May the blessings be 💙💙💙
Hey @Cort,
many people pinpointed me towards this blog telling there is a story about me.
If it’s truly is, then please reach out for a good journalistic interview. There are so many things that you’ve gotten wrong – if it’s me, if not forgive me – so I don’t think anyone can make something useful with these information.
If it’s something else, please ignore this comment?
I don’t not know why Martin (paused_me) is posting this. This is not the email address of the Martin whose story was posted. That Martin provided his information to me, asked me to produce a blog, and was quickly made aware of it. He said this: “”Blog is amazing – thank you so much again for your work!!”
citing Martin himself:
“Statement: Cort has never reached out to me for an interview.
Please: I don’t get better by sleep deprivation!!! There other things that are wrong too, including drugs.
If someone could reach out to him: we have to talk”
I don’t not know why Martin (paused_me) is posting this. This is not the email address of the Martin whose story was posted. That Martin provided his information to me, asked me to produce a blog, and was quickly made aware of it. He said this: “”Blog is amazing – thank you so much again for your work!!”
Then – as I anticipated before – it was a misunderstanding and my deepest apologies
perfect, then this was a misunderstanding. thank you for sorting that out. he reached out himself (see comment above) and hadn’t received an answer yet. your clarification is helpful, now he can inform the people contacting him over this story that it is not about him.
thank you Cort, best wishes!
My sincere apologies! People said it was about me. I would have reached out to you personally. My mistake.
I am sorry. I have made publicly known that this was a mistake.
Thanks! Appreciate it! 🙂
Martin may have had akathesia while or after cessation of his psych meds.

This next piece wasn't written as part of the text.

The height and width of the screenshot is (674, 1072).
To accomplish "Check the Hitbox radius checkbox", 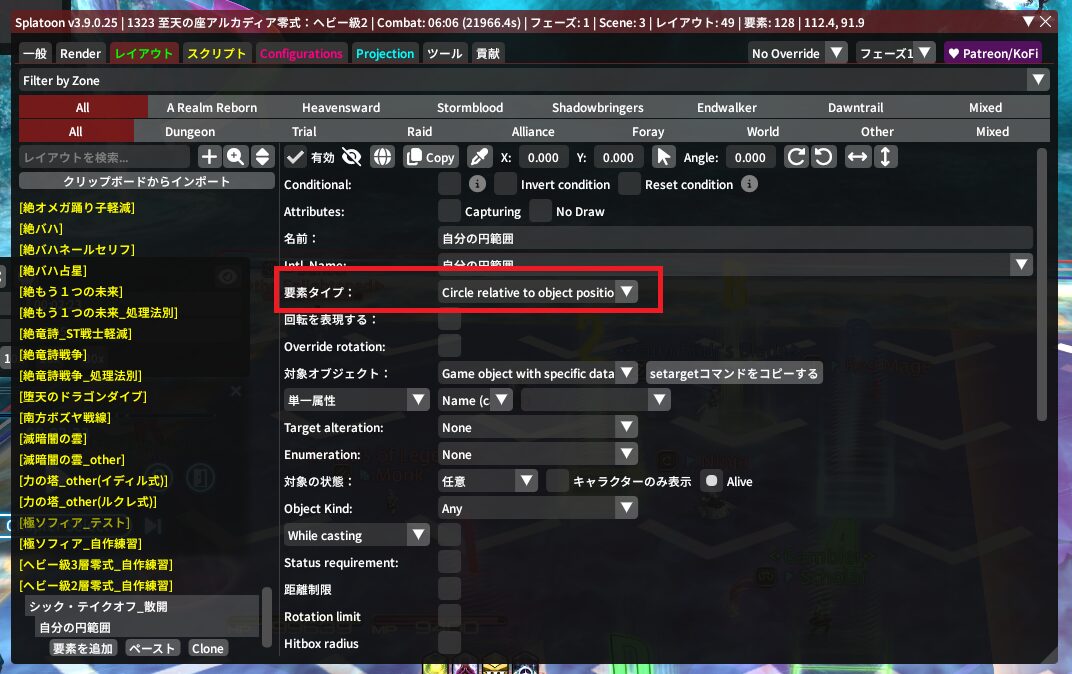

Have you ever looked into low sleep blood pressure? Most people’s blood pressure dips by about 10-15% while asleep. That’s normal and gives the heart a rest. But a small number of people are called extreme dippers where it falls over 20%. Mine dips between 25-30% and had caused almost symptom you mentioned.
I too had this very thing! I was diagnosed with long covid in January 2022. Bedridden for a year and a half I suddenly woke one morning feeling completely “normal”. I stood in my room by my bedside crying with joy. For the next three weeks it lasted until the symptoms slowly started to reveal themselves again and inside have not been able to get back to that state of what I could only explain as euphoria. I long for it to come back. I have no clue what changes happened to my body to go from a state of “slowly dying” to completely “healthy” but I continue everyday to trust that it will return.
I have had a few episodes over the past 10 years, lasting 60 minutes each, where all of a sudden I had NO symptoms. And then the symptoms came back. No idea why.
I should have also said that when I had those brief episodes of no symptoms, they did not occur after sleeping. I always feel much worse when I wake up, than when Inwent to sleep.